▸ INFORMATION SUPPLIED
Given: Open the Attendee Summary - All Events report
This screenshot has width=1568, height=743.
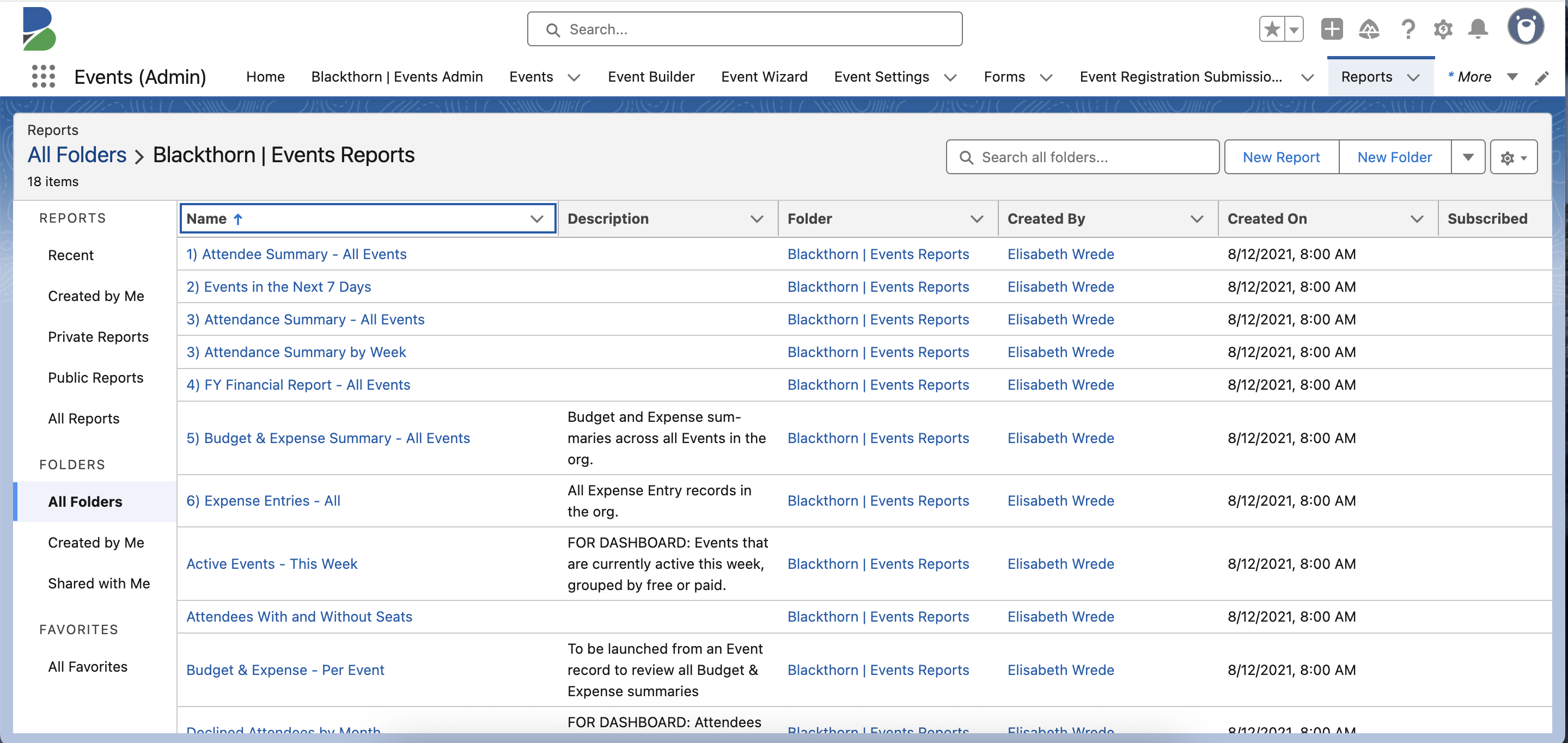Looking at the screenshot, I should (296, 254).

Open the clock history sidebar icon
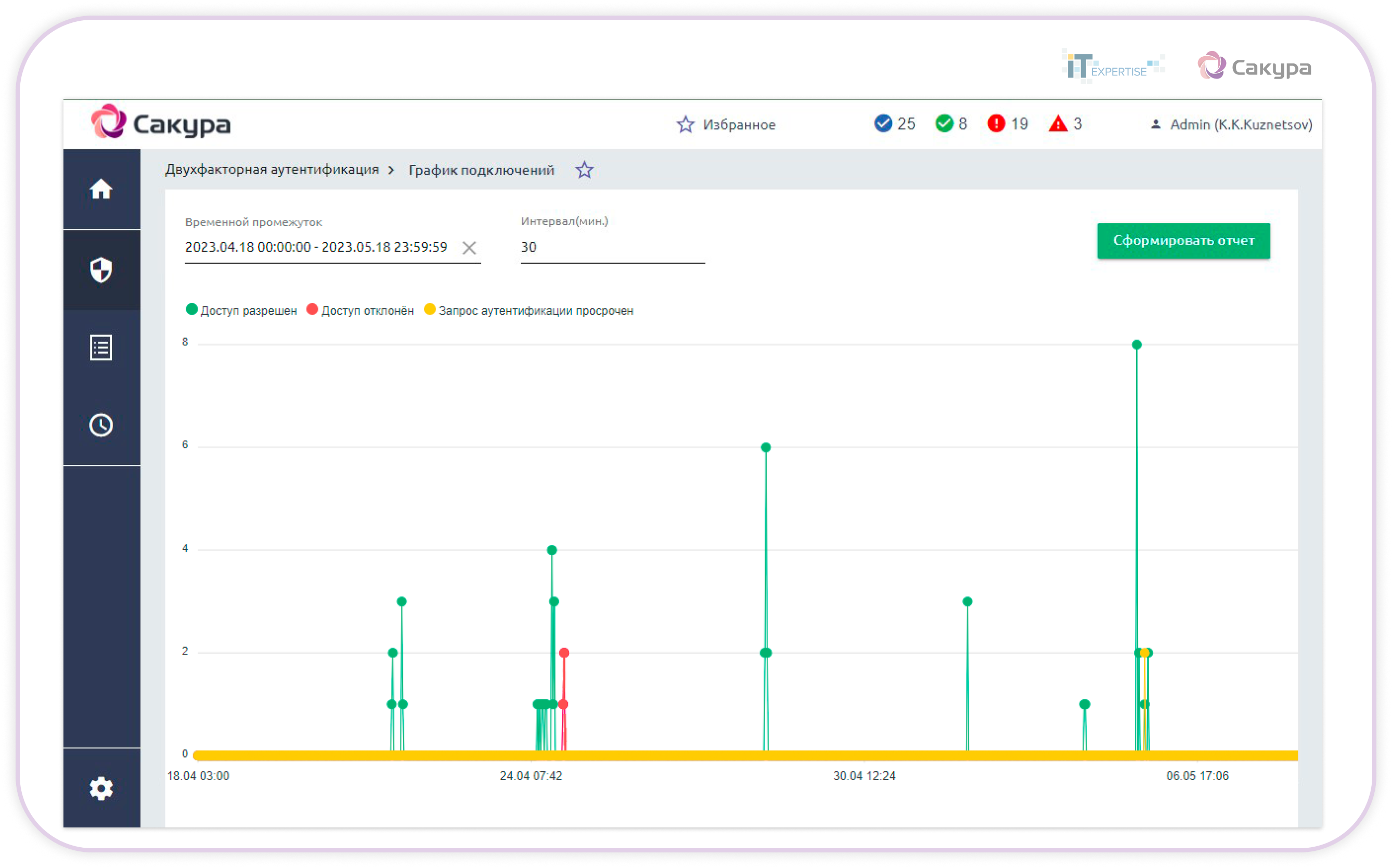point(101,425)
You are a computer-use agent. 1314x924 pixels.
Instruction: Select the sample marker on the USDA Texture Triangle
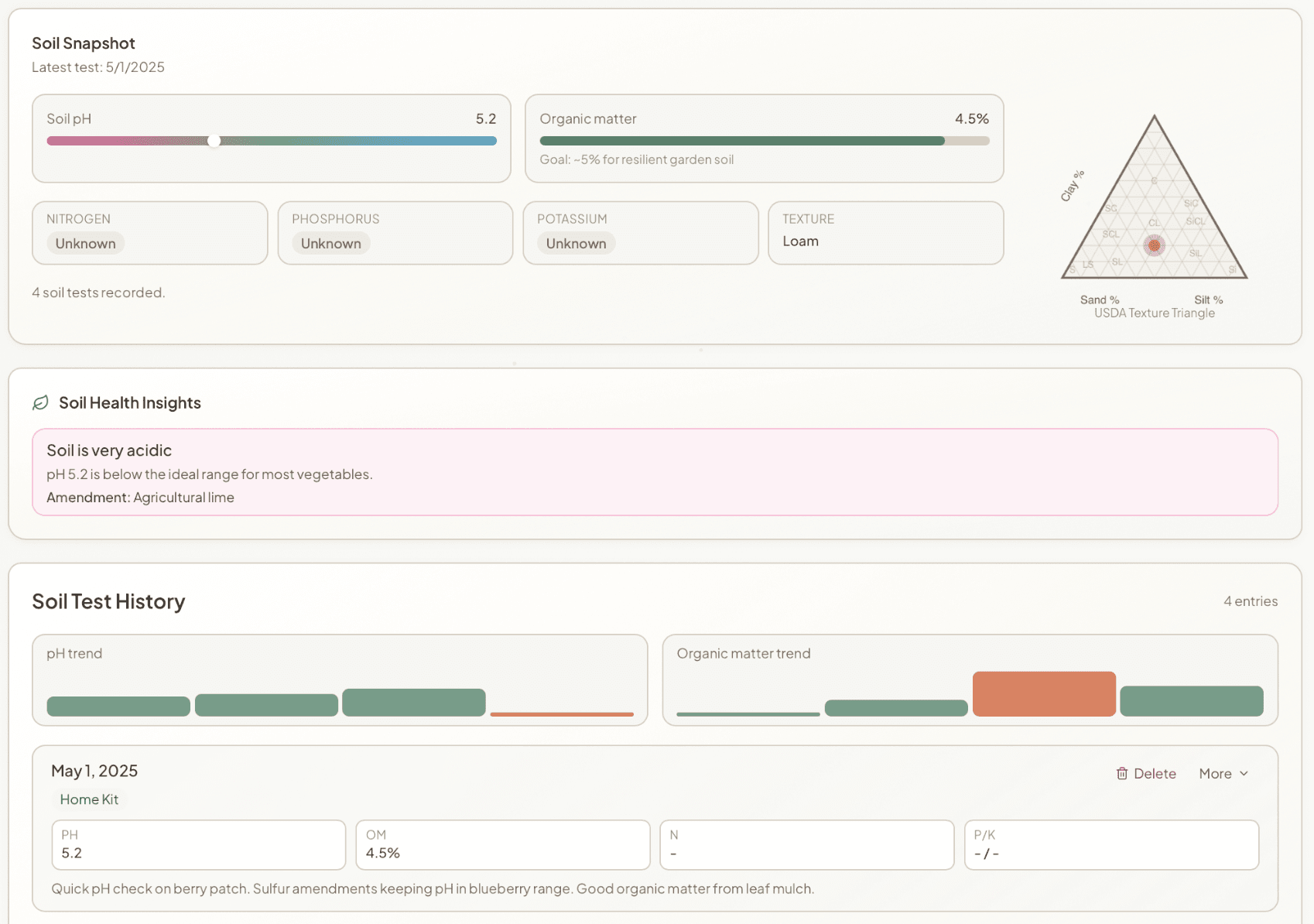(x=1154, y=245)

▸ TASK STATEMENT
Leave the pictures out and write out every entry exactly as given.

▸ RESULT OF THIS TASK
Given: Open the Attendee Summary - All Events report
This screenshot has width=1568, height=743.
Looking at the screenshot, I should (296, 254).

Open the clock history sidebar icon
point(101,425)
You are a computer-use agent. 1314x924 pixels.
Instruction: Select the sample marker on the USDA Texture Triangle
(x=1154, y=245)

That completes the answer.